Data of measurements of shoe midsoles stiffness are presented in Table 1. Further, for convenience, results from H trial of volunteer with number n will be marked as nH, from his S trial—as nS, etc. Also following abbreviations for sensors are used: L, R—left and right foot; F, M, B—front, middle, back; I, M, O—inside, middle, outside. So, for example, LFI is the mark of frontal inside sensor of the left foot (Fig. 4a) Using PVA and LRA, histograms of \( (\overline{{a_{k} }} )_{B,H,S} \) and \( \overline{{(v_{k}^{max} )_{B,H,S} }} \) values were built for each sensor separately and, also, by zones (toe, midfoot and heel). Examples of such histograms built for separate sensors are shown in Fig. 4b, c.

Table 1 Shoes midsole average stiffness, kN/m
Fig. 4
figure 4

Sensor placement schema (a) and loading histograms for volunteer 1, left foot (b, c)

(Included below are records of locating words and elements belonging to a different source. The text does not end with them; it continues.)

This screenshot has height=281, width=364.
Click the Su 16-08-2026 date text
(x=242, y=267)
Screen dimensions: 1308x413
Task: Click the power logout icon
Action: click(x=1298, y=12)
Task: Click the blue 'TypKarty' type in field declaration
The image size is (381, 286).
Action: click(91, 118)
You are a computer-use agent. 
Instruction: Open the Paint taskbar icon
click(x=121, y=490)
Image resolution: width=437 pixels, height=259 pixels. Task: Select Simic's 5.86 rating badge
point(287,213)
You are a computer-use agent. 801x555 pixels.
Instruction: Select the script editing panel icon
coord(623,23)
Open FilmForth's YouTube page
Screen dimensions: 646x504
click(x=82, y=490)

It can be seen, that tested system “fills” even local changes of lower foot cushioning: essential difference in force amplitude peak values and sole loading rates performs between B, H and S trials. One can also see, that PVA and LRA give similar results for toe and heel parts of foot (see LFI, LFO and LBM sensors). For midfoot part results are different. It is explained by specificity of sensors placement and features of midfoot loading. So, to recognize local cushioning ability of shoes the results from both PVA and LRA must be compared. Grouping of sensors gives the possibility to test quality of midsoles cushioning by specific zones.

4 Conclusions

New types of knitted pressure sensors are designed and tested. It is shown that highest sensitivity has “curved line” type sensor. Maximal amplitude measurement error with third order polynomial approximation of sensor characteristic is not exceeding 15%. Possibility to use DAid™ Pressure Sock System for testing shoe midsole cushioning quality is shown. Methods of data processing for cushioning quality estimation and comparison are proposed.